David Frum wrote an article in Sunday’s NY Times about how regions with high income inequality tend to vote democratic. He pointed out that if Republicans don’t address growing inequality, they will keep losing districts. Politically expedient, yes, but Frum has written an entire book on the need for a more compassionate conservatism.

Atlantic editors Ross Douthat and Reihan Salam also have a book out: Grand New Party: How Republicans Can Win the Working Class and Save the American Dream. And Minnesota governor Tim Pawlenty, who was reputedly on the shortest of short lists to be McCain’s VP, is credited with coining the term “Sam’s Club Republicans.”

Are these guys purely recognizing that working class whites are a bulwark of the Republican base, and therefore must be helped? Or do they actually recognize a moral or fairness problem with growing income inequality? I don’t know, and I haven’t read their books yet to find out. But either way, they are rare, and should be saluted at the very least for thinking differently.

Plus, I am about to start a series of posts that will attack Republican thinking and policies, so I feel like I should say something positive first.

Why Voters Hate Campaign Spinners

Why? Because they lie and/or refuse to answer questions.

Example one: McCain’s senior advisor Steve Schmidt was quoted in today Wall Street Journal about whether Sarah Palin had been fully vetted:

This vetting controversy is a faux media scandal designed to destroy the first female Republican nominee for vice president of the United States.

That is nonsense, a blatant lie. Wondering how a presidential candidate made a giant decision (his choice of a VP) is a totally legitimate line of questioning. Even if you support McCain and Palin, you might wonder “did he really know everything? Did he rush into that pick?” To claim that it’s a “faux media scandal” is ridiculous. That is what journalists are supposed to do: ask tough questions.

 

Example two: this clip from CNN, which has gotten a fair amount of buzz. In it, CNN’s Campbell Brown asks McCain spokesman Tucker Bounds some simple and legitimate questions about Sarah Palin. He ducks and weaves, refusing to answer the questions, and then attacks the journalist for “belittling” Palin. Avoiding questions and sliming people makes the average voter completely tune out these spinmeisters.

 

More On Income Inequality

Princeton economist Alan Blinder wrote an op-ed in the NY Times recently describing a new study that showed income inquality increasing during Republican administrations and decreasing during Democratic adminstrations. This pattern goes back for the last 60 years. The study also notes that the economy has grown faster under Democrats during the same 60 year period.
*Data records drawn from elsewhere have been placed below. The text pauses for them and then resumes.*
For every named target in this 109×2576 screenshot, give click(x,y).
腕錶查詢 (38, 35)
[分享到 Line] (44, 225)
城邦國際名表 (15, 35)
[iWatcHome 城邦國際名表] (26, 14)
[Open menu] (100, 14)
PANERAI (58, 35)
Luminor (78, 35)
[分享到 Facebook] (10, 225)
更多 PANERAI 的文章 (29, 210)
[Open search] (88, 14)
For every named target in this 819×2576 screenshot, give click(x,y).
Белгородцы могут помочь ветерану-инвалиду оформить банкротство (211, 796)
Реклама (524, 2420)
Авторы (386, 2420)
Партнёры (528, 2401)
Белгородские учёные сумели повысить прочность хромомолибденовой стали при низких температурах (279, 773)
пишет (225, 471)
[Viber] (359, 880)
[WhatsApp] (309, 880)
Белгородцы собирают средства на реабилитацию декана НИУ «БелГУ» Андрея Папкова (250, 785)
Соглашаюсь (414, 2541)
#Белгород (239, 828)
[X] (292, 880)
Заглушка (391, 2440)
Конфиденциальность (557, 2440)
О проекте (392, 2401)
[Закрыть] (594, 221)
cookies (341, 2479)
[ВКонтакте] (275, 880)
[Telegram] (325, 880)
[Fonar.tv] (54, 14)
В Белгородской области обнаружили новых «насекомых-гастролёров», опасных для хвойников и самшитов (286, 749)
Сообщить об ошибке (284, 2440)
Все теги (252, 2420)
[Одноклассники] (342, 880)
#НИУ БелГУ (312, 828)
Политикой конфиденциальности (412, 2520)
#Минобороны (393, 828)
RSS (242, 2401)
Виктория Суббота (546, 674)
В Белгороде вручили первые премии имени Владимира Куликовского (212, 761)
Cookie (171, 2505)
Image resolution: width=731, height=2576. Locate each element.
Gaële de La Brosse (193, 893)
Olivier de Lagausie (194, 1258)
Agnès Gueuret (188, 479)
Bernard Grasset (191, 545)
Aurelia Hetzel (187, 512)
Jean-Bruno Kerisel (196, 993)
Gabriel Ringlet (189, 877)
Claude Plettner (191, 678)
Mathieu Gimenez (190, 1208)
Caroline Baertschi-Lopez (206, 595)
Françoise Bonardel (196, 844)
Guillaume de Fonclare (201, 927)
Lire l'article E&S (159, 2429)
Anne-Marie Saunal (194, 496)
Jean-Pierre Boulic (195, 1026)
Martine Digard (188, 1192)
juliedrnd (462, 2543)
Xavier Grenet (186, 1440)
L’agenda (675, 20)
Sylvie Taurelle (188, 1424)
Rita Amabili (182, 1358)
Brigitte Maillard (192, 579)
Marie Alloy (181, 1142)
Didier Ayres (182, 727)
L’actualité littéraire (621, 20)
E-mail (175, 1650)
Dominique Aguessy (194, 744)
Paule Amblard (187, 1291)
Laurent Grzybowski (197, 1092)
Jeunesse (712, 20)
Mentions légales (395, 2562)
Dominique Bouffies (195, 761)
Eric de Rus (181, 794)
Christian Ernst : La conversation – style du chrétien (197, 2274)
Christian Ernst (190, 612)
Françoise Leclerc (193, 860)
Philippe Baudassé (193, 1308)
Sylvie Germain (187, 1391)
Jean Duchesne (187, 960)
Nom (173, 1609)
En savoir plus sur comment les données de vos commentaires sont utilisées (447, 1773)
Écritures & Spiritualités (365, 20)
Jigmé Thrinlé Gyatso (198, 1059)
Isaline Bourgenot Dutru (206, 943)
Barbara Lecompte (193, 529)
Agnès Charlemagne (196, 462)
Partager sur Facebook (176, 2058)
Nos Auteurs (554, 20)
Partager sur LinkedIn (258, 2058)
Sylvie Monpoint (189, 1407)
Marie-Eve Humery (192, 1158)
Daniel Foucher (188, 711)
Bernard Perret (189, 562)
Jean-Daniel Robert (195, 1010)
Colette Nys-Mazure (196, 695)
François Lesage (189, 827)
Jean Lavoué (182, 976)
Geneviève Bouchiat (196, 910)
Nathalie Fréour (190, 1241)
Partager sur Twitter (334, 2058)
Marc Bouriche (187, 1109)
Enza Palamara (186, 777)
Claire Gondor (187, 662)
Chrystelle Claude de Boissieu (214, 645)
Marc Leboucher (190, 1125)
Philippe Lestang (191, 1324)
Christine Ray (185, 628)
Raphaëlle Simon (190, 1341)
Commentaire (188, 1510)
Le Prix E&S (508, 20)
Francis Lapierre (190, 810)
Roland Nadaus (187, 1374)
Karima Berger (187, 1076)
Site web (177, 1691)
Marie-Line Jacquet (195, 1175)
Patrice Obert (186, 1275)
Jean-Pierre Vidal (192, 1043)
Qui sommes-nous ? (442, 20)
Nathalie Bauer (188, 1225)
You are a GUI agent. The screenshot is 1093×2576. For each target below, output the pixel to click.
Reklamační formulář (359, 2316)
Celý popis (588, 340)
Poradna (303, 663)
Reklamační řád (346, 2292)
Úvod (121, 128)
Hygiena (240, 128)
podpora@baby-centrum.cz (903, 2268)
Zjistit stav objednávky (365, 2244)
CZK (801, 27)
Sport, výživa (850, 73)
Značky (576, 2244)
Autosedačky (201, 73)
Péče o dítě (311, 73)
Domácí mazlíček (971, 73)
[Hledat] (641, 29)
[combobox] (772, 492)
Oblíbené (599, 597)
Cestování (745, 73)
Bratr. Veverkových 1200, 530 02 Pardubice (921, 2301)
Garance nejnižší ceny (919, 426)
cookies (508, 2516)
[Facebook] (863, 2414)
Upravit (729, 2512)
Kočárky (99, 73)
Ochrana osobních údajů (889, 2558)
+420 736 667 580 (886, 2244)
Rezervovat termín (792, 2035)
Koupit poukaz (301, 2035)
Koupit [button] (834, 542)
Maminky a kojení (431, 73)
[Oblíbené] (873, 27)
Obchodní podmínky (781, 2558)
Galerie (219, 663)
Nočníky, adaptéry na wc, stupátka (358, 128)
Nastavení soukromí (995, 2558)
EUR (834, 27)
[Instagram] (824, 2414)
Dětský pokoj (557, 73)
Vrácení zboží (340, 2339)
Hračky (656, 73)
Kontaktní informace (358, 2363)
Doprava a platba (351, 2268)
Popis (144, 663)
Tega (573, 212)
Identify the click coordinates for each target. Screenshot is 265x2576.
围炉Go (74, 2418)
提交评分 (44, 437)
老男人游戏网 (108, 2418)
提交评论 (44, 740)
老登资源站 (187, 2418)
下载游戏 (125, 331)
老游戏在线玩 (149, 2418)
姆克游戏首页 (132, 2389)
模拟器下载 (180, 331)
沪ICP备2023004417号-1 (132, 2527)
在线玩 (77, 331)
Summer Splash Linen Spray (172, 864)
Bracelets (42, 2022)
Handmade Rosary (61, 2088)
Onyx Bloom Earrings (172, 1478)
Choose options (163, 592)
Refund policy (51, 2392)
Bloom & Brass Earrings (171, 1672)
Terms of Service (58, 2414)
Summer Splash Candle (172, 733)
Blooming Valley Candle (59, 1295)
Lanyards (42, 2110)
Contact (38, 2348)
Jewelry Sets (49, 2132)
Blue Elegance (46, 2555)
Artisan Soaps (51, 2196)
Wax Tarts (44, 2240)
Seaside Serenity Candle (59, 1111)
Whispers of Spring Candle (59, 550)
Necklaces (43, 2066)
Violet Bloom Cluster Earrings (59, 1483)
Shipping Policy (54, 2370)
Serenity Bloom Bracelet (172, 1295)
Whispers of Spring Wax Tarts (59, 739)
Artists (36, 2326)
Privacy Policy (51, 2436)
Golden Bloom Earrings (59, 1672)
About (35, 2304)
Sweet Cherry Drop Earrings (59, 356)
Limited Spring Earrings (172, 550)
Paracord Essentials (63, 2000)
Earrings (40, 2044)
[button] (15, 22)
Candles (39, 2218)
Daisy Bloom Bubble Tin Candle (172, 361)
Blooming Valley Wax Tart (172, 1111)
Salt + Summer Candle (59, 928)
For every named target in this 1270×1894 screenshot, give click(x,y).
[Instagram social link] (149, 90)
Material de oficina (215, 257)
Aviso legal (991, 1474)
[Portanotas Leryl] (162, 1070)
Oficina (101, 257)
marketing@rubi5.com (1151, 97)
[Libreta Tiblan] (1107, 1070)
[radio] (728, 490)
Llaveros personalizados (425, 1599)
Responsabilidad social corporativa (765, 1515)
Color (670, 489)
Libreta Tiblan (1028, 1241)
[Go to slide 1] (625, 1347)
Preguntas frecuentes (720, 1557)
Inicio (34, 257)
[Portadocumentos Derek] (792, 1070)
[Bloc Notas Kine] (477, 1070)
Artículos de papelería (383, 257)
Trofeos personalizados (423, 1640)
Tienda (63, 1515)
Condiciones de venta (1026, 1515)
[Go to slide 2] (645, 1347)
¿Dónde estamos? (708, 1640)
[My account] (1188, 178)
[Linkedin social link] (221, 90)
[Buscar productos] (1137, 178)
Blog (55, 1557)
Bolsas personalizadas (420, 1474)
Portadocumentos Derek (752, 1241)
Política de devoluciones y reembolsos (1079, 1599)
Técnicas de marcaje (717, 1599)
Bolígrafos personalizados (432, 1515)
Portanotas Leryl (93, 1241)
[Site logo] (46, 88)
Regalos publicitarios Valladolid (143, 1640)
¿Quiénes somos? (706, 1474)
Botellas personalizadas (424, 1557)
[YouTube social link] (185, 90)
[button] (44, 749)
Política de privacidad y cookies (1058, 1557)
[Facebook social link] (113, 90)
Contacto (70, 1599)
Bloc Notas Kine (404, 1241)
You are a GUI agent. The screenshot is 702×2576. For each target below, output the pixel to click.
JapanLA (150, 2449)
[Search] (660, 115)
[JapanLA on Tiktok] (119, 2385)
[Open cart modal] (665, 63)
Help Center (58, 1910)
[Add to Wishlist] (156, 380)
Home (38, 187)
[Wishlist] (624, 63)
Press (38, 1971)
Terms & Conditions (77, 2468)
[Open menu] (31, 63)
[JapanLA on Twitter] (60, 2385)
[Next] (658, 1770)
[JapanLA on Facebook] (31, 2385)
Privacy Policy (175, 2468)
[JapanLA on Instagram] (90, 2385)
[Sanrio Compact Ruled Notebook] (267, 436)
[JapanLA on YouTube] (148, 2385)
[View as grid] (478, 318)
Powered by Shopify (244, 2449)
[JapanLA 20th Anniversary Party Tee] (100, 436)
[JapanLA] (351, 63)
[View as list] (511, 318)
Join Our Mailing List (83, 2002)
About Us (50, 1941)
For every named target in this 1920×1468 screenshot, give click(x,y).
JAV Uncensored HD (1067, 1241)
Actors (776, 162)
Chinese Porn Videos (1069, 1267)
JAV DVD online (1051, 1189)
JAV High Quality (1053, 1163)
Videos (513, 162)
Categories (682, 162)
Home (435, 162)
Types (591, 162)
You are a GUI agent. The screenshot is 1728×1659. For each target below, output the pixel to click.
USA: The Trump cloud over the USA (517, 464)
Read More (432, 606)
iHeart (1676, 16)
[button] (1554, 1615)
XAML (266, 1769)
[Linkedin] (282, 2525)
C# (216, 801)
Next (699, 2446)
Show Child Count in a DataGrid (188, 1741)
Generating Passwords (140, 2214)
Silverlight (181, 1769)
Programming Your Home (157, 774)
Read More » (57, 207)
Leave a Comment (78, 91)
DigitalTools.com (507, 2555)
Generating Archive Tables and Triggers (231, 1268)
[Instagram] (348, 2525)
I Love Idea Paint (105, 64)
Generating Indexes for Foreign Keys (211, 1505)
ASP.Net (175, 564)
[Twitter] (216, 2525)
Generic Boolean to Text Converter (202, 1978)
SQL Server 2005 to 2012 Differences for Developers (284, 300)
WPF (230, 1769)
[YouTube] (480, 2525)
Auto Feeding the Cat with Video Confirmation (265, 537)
Although Blinder has worked in Democratic administrations, he is a big deal economist. His textbook Economics: Principles and Policy, written with William Baumol, is a classic, which I used as an economics major in college.

Thoughts on Sarah Palin

Everyone else has commented on Sarah Palin, the surprise VP pick of John McCain, so I might as well throw down my thoughts.

In several ways, she is a very clever tactical pick for him:

  • The Republican base loves her
  • Picking a woman reestablishes McCain’s maverick reputation
  • And makes a blatant play for the disaffected Hillary Clinton supporters
  • She is a fresh new face, a Washington outsider, so McCain can play the change card

On the other hand, her selection completely eviscerates the McCain argument against Obama that seemed to be working best: that he is too inexperienced to be president. Palin’s dearth of experience makes Obama seem like a wizened old man. Mayor of Wasilla, Alaska, population 8,471, leading to a couple of years as governor of a state with population: grizzly bears. Seriously, Alaska has a population of 670,000, which is smaller than San Francisco, where I live, and nobody is suggesting that our mayor Gavin Newsom is qualified to be president (and that’s not just because he is a marginally competent pretty-boy tool).

Republican supporters are talking up Palin’s “executive experience,” but that is as moronic as Fox News’ claim that she has international experience because Alaska is near Russia. Does anybody really think that being an “executive” is that much different than running a Senate office? That’s like saying your marketing VP isn’t qualified to be CEO because she hasn’t run a whole company even though VPs of marketing make great CEOs all the time.

Most Hillary Clinton supporters I have seen interviewed have been insulted by the concept that they will get behind Palin just because she is a woman. However, the hard core PUMAs, who I have queried before, seem mixed. Which is moderately crazy, given that Palin supports none of the causes that Hillary does, and is especially conservative on the traditionally feminist causes.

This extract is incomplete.